What do you do when you have an old-fashioned horror movie and you’re an indie distrib?
Borrow a page from studio history and market it like a traditional suspense thriller. In 1973, Warner Bros. didn’t dare call “The Exorcist” a horror film. Instead, it was billed as a thriller.
Heading into the summer, horror titles including Lionsgate’s “Hostel: Part Two” and Dimension Film’s “1408” faced perilous waters. After an exceptional run as a genre, horror had suddenly taken a steep downturn.
From the get-go, Bob Weinstein’s Dimension marketed “1408” as a psychological thriller, rather than as a horror movie. “We just felt it had broad appeal,” Weinstein says.

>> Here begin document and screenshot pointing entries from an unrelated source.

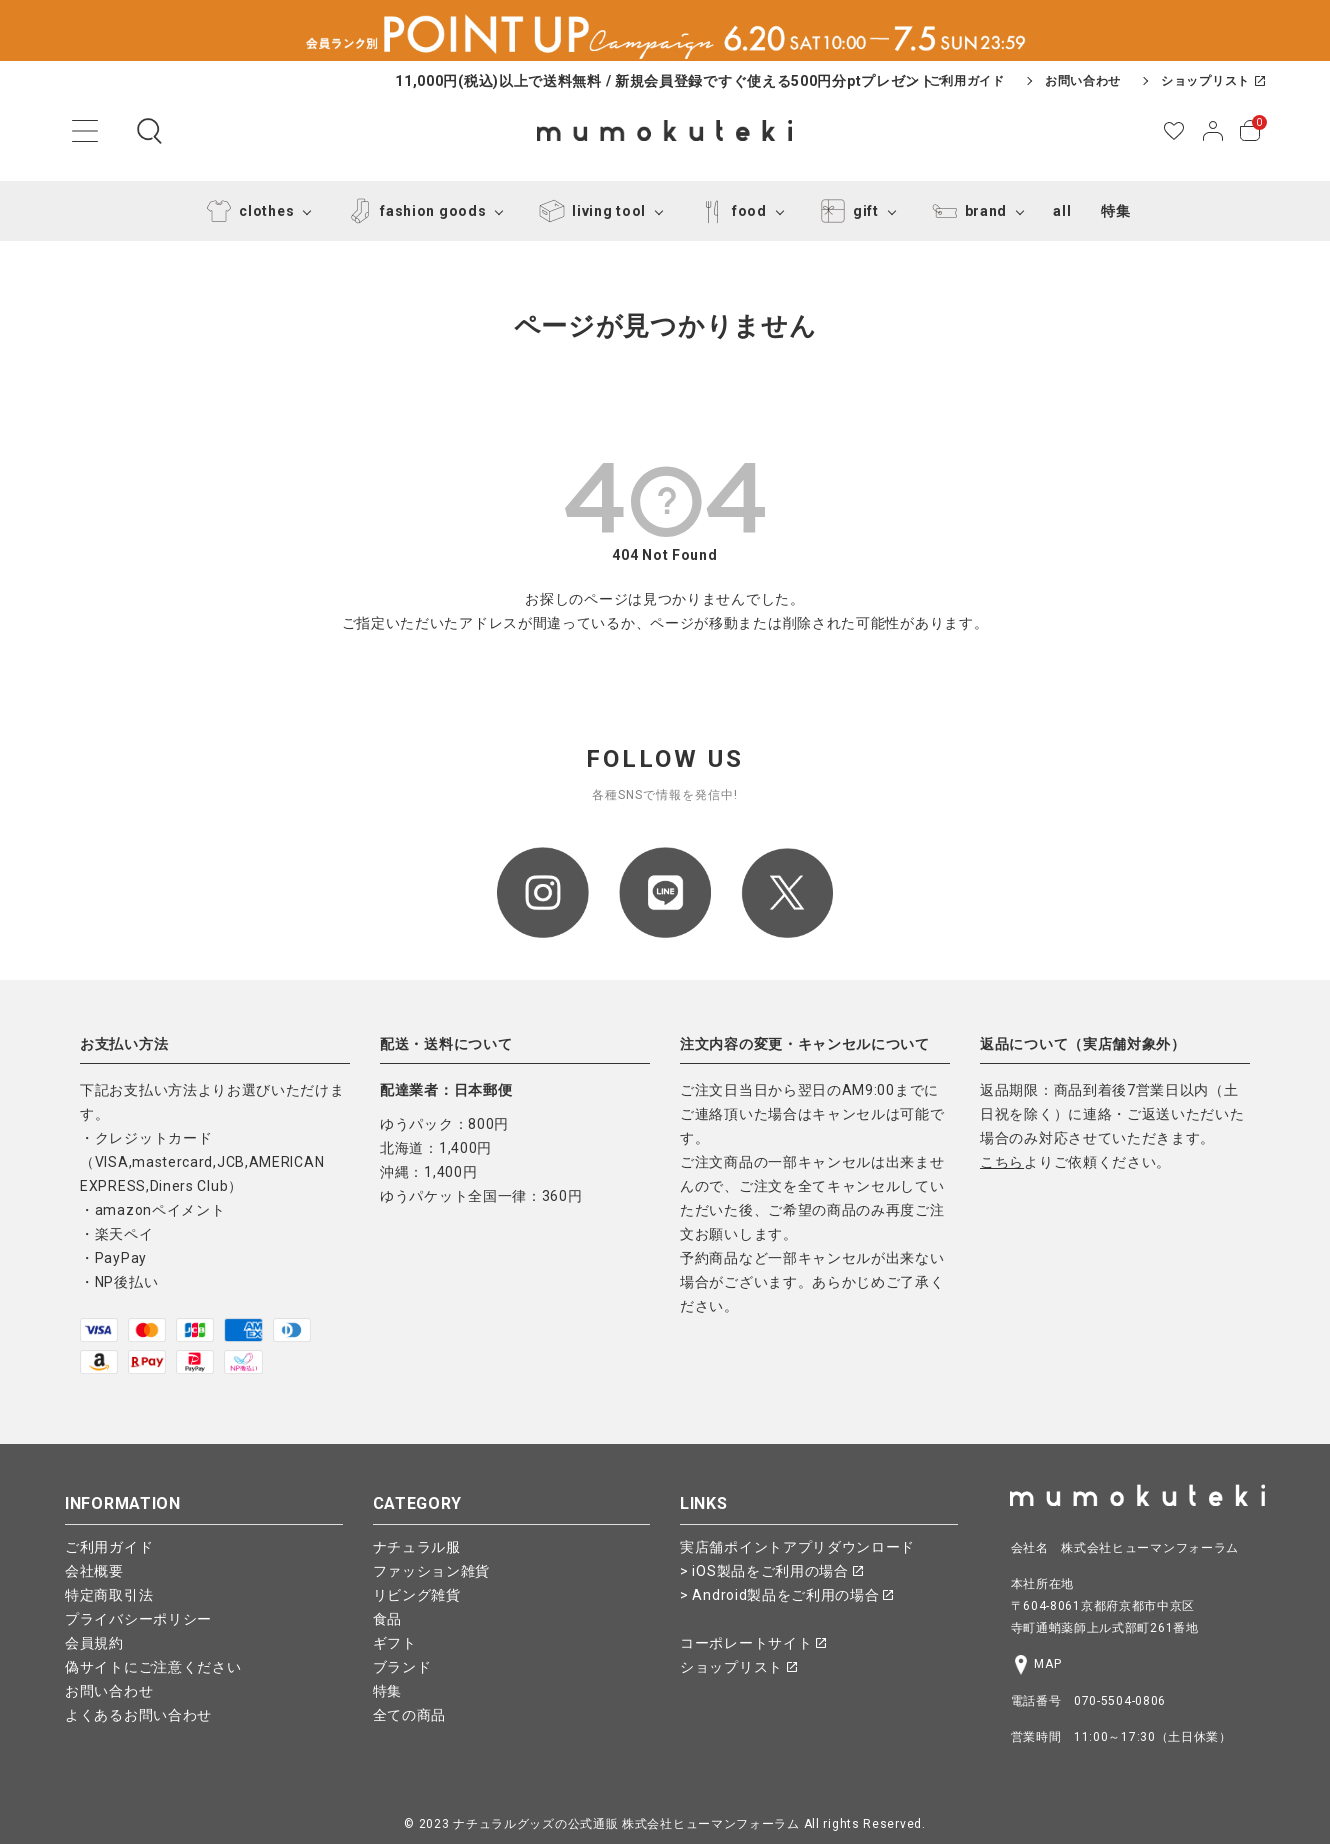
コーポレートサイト (753, 1643)
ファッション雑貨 (432, 1571)
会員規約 (94, 1643)
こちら (1002, 1162)
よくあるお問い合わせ (138, 1715)
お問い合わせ (1083, 81)
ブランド (402, 1667)
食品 (387, 1619)
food (729, 211)
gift (846, 211)
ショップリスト (1213, 81)
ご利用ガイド (967, 81)
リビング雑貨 (417, 1595)
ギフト (395, 1643)
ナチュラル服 (417, 1547)
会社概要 (94, 1571)
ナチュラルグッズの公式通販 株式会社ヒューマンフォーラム (626, 1824)
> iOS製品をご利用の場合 (771, 1571)
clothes (246, 211)
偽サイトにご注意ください (153, 1667)
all (1062, 211)
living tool (589, 211)
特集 (1115, 211)
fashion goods (413, 211)
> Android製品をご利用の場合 (786, 1595)
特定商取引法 (109, 1595)
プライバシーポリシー (138, 1619)
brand (966, 211)
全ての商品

The result: “1408” was one of the indie sleeper hits of the summer, grossing more than $71 million domestically. (Pic cost less than $25 million to make.) MGM distributed the movie under its pact with Bob and Harvey Weinstein’s the Weinstein Co., while Dimension, TWC’s genre label, was in charge of marketing.
At the same time, Dimension didn’t have the luxury of being able to shell out upwards of $20 million or $30 million in marketing coin. The company won’t say how much the campaign cost, but, generally speaking, indies spend no more than $10 million on a wide release.
That meant Dimension had to find a way to effectively sell the film to all four quadrants — women over and under 25 and men over and under 25 — on an indie marketing budget.
Starring John Cusack and based on a short story by Stephen King, “1408” had a couple of brand elements.
In promoting the film, Dimension utilized King’s pedigree whenever and wherever possible. Close to the release of the movie, King even endorsed the film on his official website.
Dimension also capitalized heavily on Cusack’s popularity. The thesp did the press rounds well in front of the movie, making more television appearances for “1408” than for any other movie he’s made, according to Dimension.
In its media strategy, Dimension also targeted women, heavily featuring the strong emotional core of the storyline. Cusack also helped lure female auds.
To reach younger males, Dimension rejiggered its media strategy to emphasize the suspense, versus emotions. To grab the attention of older males, Dimension used King’s name.
Trailer started playing in January to build early word of mouth and interest in “1408.” There also was a broad Internet campaign.
Another key move: Late in the game, Weinstein decided to move up “1408’s” release from July 13 to June 22 in order to get out ahead of the July crush.
It is hardly the first time that the Weinsteins have surprised the competish.
“The fun thing about ‘1408’ is that the competition looked at it on the release schedule and said, ‘What’s that?’ Just like they said, ‘What the hell is “sex, lies, and videotape” or “Scary Movie” or “Scream?” ‘ ” Weinstein says. “Then they see the numbers these films do.”
Dimension certainly didn’t have a branding issue with Rob Zombie’s “Halloween,” with which the company and MGM scored a record-breaking Labor Day opening.